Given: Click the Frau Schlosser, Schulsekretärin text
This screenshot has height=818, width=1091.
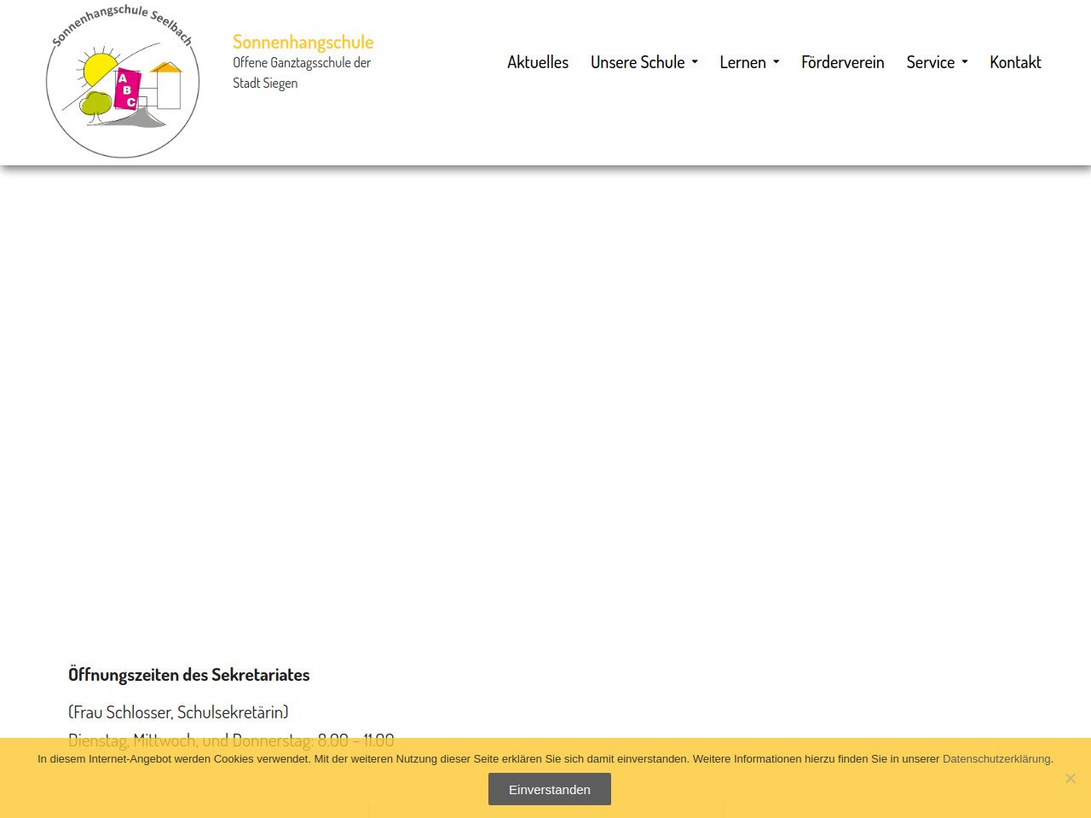Looking at the screenshot, I should click(178, 711).
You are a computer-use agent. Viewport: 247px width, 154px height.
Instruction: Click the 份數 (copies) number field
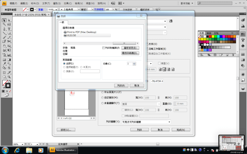[x=129, y=64]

- _Try it_: Set down each entry above word for word, without its pictures.

- _Output of the exercise_:
Given: Click the Frau Schlosser, Schulsekretärin text
This screenshot has height=818, width=1091.
Looking at the screenshot, I should click(178, 711).
You are a computer-use agent. Viewport: 247px width, 154px height.
Instruction: Click the 份數 (copies) number field
[x=129, y=64]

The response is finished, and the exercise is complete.